Pretty much same can be said of the warrior king and poet David. Throughout the Psalms you can find someone who reacted to ridicule, slander, rejection and betrayal with tears, lament and prayer. Yet he has been well regarded as the best king of Israel, a proven ruler and warrior as well as a poet. But even his prowess with the bow and spear he attributed to God:

“It is God that girdeth me with strength,
and maketh my way perfect.
He maketh my feet like hinds’ feet,
and setteth me upon my high places.
He teacheth my hands to war,
so that a bow of steel is broken
[bent] by mine arms”
(Psalm 18:32-34).

Just as much could be said about Jesus. He wept over the grave of Lazarus (John 11:35-36) and over the city of Jerusalem (Luke 19:41). He endured the crucifixion endured not out of a hard bitten and defiant toughness ethic, but with obedience to the will of the Father. Even so, he received strength through the ministry of an angel (Luke 22:43) and offered himself up through the Spirit (Hebrews 9:14).

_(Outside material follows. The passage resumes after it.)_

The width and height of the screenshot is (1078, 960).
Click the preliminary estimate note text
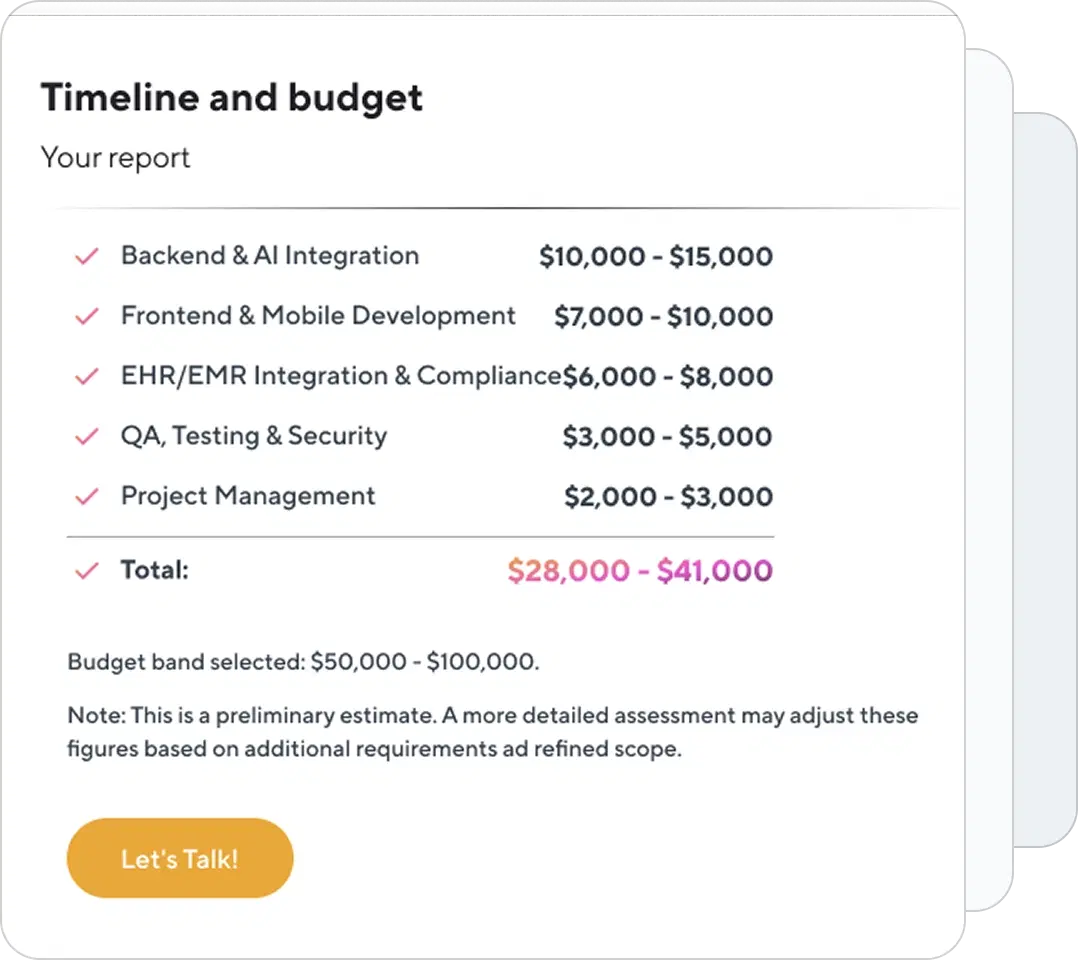[x=492, y=732]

At times the apostle Paul has been cited as an example of toughness. But he could also weep and pray over the needs of the churches and express his relief at Ephaphoditus’s  recovery from a near fatal illness (Philippians 2:27). And he did not ascribe one bit of all that he did to his own ability, strength or toughness, but rather to the grace of God. “For I am what I am by the grace of God, and his grace to me did not become empty, but rather I labored more than all of them, but not I, but the grace of God with me” (I Corinthians 15:10). “And he [the Lord] said to me, ‘My grace is sufficient for you, because my power comes to its completion in weakness.’ Therefore I will most gladly take joy in my weaknesses, so that the power of Christ may overshadow me. Moreover, I will take contentment in weaknesses, in insults, in difficulties, in persecutions and deprivations, on behalf of Christ; for when I am weak, then I am strong” (II Corinthians 12:9-10). It’s noteworthy that the apostle did not respond with trash talk (“Is that the best you can do?” “Bring it on!”) or denial of his limitations and weaknesses, but rather, sought for the power of Christ through the grace of God to overshadow his weaknesses and difficulties.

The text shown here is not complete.